1À propos de Kafka, un écrivain en lequel Benjamin se reconnaissait, Blanchot émet un jugement en lequel Benjamin se serait sans doute également reconnu : « Ce qui rend angoissant notre effort pour lire, ce n’est pas la coexistence d’interprétations différentes, c’est, pour chaque thème, la possibilité mystérieuse d’apparaître tantôt avec un sens négatif, tantôt avec un sens positif »1. Une œuvre dont le principe dominant semble être l’oscillation entre des polarités opposées interdit toute quiétude à son lecteur (à plus forte raison si ce lecteur doit se plier aux exigences d’un concours national).
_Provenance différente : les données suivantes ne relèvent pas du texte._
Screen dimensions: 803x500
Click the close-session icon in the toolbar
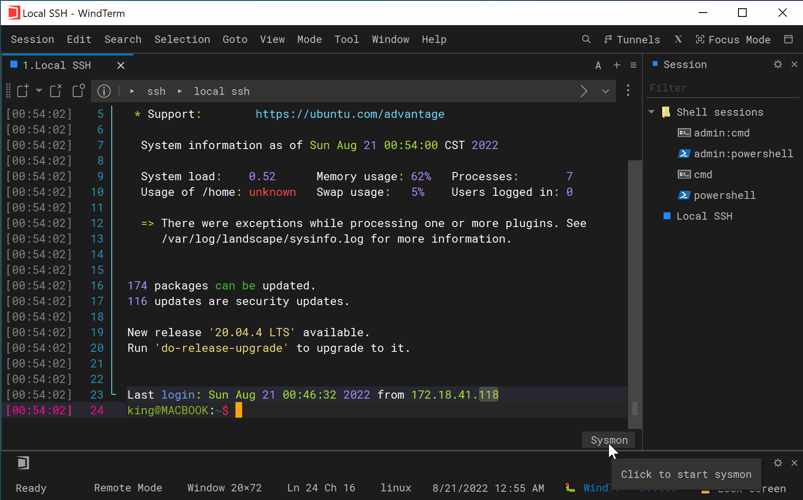point(56,91)
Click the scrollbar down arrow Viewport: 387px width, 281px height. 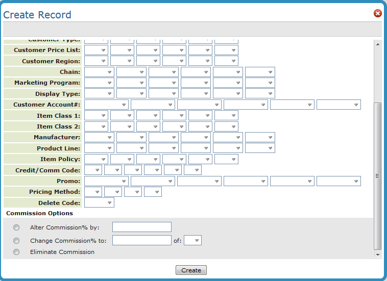tap(378, 254)
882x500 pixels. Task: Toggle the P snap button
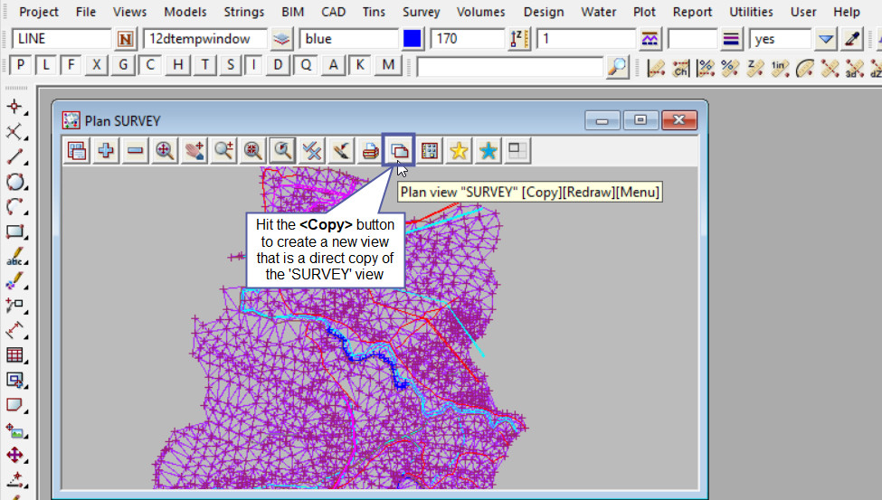tap(21, 65)
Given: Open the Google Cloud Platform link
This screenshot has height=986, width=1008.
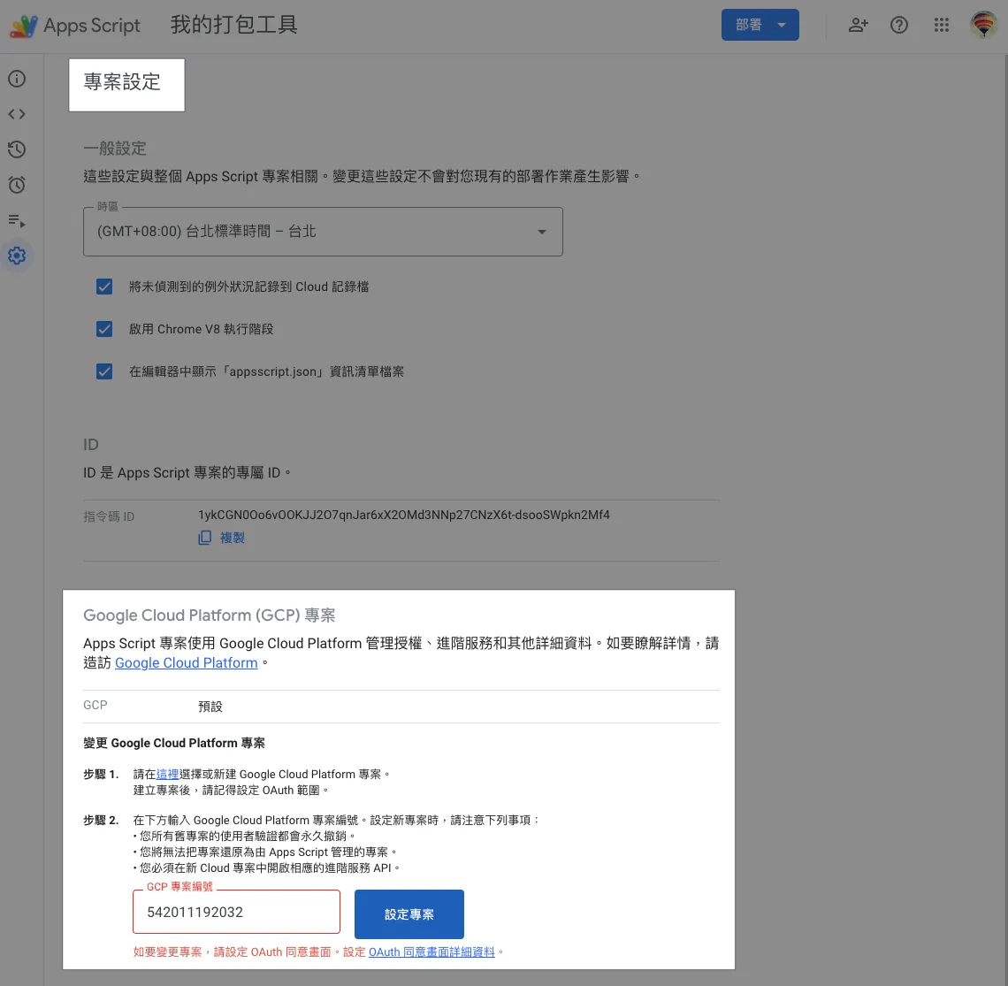Looking at the screenshot, I should (x=187, y=663).
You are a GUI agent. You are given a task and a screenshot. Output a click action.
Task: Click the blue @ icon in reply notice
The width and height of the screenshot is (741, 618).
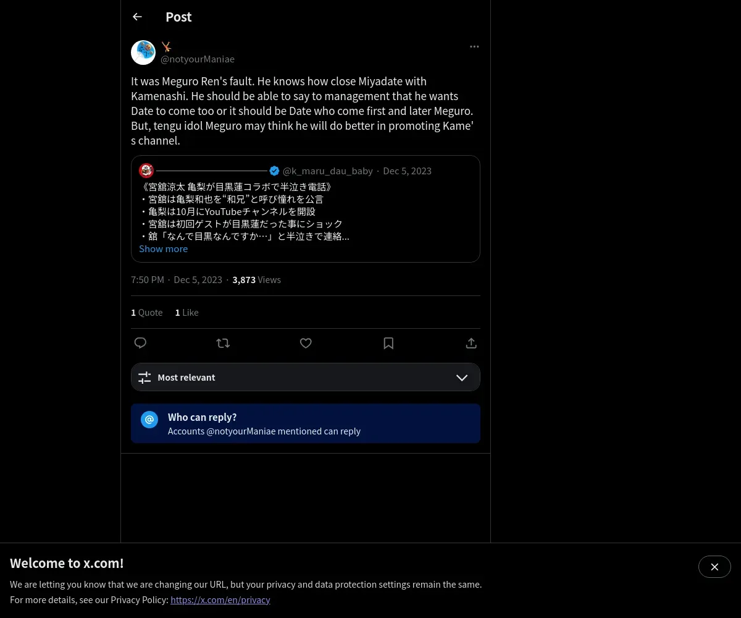[x=149, y=420]
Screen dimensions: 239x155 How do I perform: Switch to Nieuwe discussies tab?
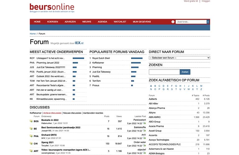point(72,113)
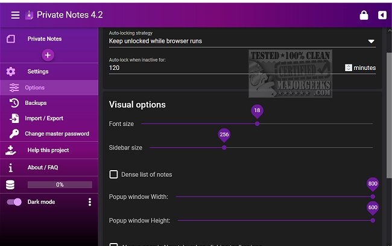The height and width of the screenshot is (246, 392).
Task: Click the Backups history icon
Action: (x=14, y=103)
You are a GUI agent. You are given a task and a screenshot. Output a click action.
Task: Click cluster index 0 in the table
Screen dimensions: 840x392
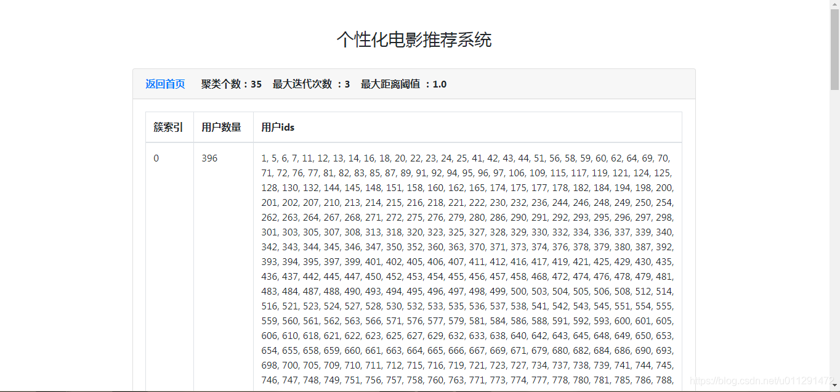(x=156, y=158)
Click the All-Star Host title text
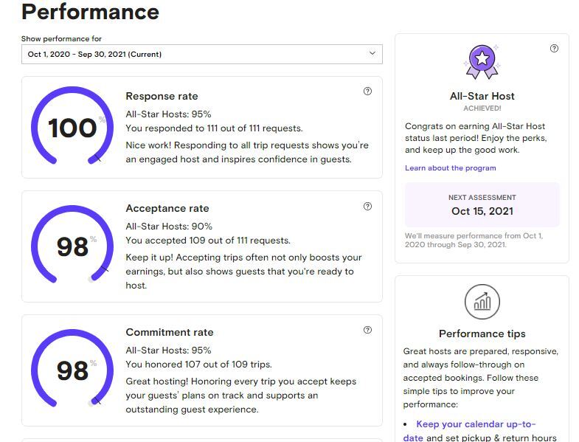579x442 pixels. (x=482, y=96)
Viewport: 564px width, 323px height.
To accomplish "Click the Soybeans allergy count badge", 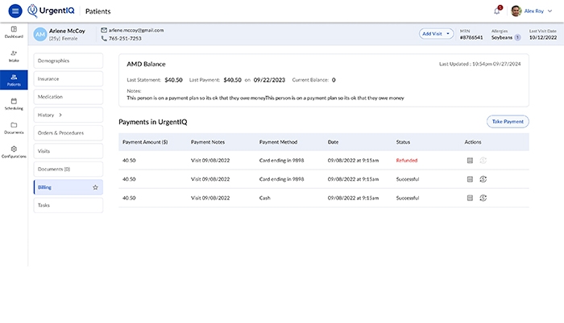I will (x=517, y=37).
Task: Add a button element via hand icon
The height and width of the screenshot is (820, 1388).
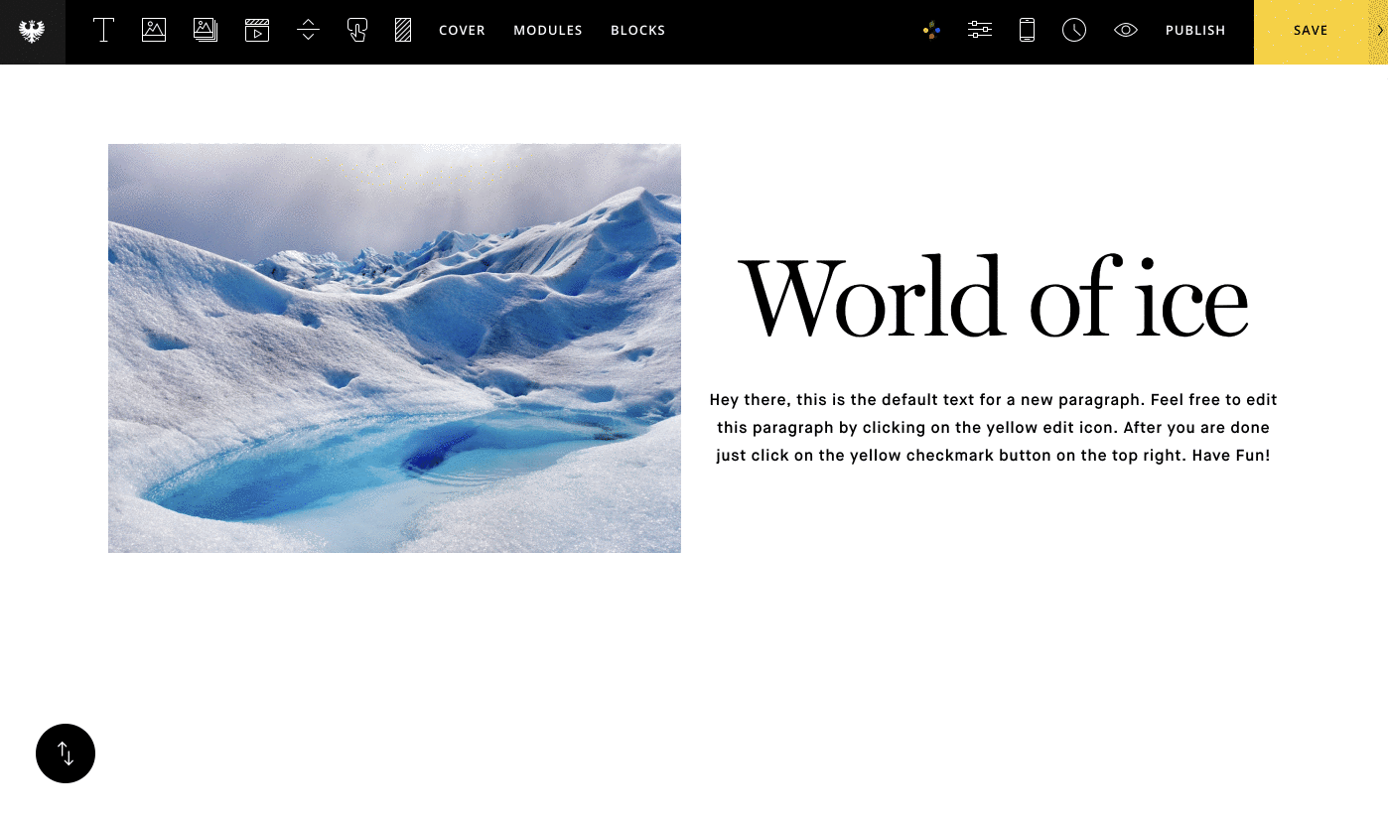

2Les différentes interventions de cette journée d’études présentent nombre de points de convergence, au premier chef la question de l’emprise, et des moyens de s’en libérer. Partant d’une réflexion de Benjamin qui définit, de manière symétrique et opposée, la trace et l’aura, Patrick Boucheron postule que la trace représente la possibilité de vaincre l’aura, et que l’activité patiente du chiffonnier peut contrer l’emprise que subit le flâneur. Différents textes analysés par P. Boucheron viennent étayer cette hypothèse. Pourtant la trace apparaît aussi comme exerçant une emprise dont il faudrait se libérer ; dans certains textes, elle n’est pas opposée à l’aura, mais en représente l’une des formes. Ainsi, dans « Expérience et pauvreté » (1933), Benjamin fait l’éloge du verre, matériau dont la transparence est l’ennemie de l’aura et du mystère (« Les objets de verre n’ont pas d’« aura ». Le verre, d’une manière générale, est l’ennemi du mystère »2), mais aussi de la trace (« Le verre, ce n’est pas un hasard, est un matériau dur et lisse sur lequel rien n’a prise »3). Si les écrivains et les architectes, au sortir du XIXème siècle, rêvent de maisons de verre, c’est pour échapper à l’emprise étouffante du « salon bourgeois des années 1880 »4 surchargé de traces :

[…] il n’est pas de recoin où l’habitant n’ait déjà laissé sa trace : sur les corniches avec ses bibelots, sur le fauteuil capitonné avec ses napperons, sur les fenêtres avec ses transparents, devant la cheminée avec son pare-étincelles. Un joli mot de Brecht nous aide à sortir de là, loin de là : « Efface tes traces ! » dit le refrain du premier poème du Manuel pour les habitants des villes.5

3La trace, on le voit, est ici synonyme d’emprise étouffante, une emprise à laquelle les hommes du XIXème siècle se soumettent au point d’être habités par leur intérieur bien plus qu’ils n’en sont les habitants :

[…] l’« intérieur » oblige l’habitant à adopter autant d’habitudes que possible, des habitudes qui traduisent moins le souci de sa propre personne que celui de son cadre domestique. Il suffit pour s’en convaincre de se rappeler l’état absurde dans lequel se mettaient les habitants de tels cocons, lorsque quelque chose venait à se briser dans le ménage. Même leur manière de se mettre en colère – et ils savaient jouer en virtuoses de cet affect, qui tend aujourd’hui à dépérir – était avant tout la réaction d’une personne à qui l’on a effacé « la trace de son séjour terrestre ».6

4Relever les traces : cela veut-il dire les lire pour se libérer de leur emprise ? Ou s’agit-il d’une attitude conservatrice, craignant et refusant la disparition ? La crainte de l’oubli serait alors comparable à la colère que provoque un objet brisé, aux « lamentations funèbres qui retentiss[ent] de la cuisine »7, dans le texte « Société », pour déplorer la fragilité du service en porcelaine. Aux yeux de Benjamin, l’effacement des traces, la perte, le « travail de Pénélope de l’oubli »8 représentent le corollaire de toute œuvre. Y compris de la sienne propre, dont la critique a sans doute tort de déplorer l’inachèvement (tout relatif, du reste), qui relève du travail même de l’art, de sa vie.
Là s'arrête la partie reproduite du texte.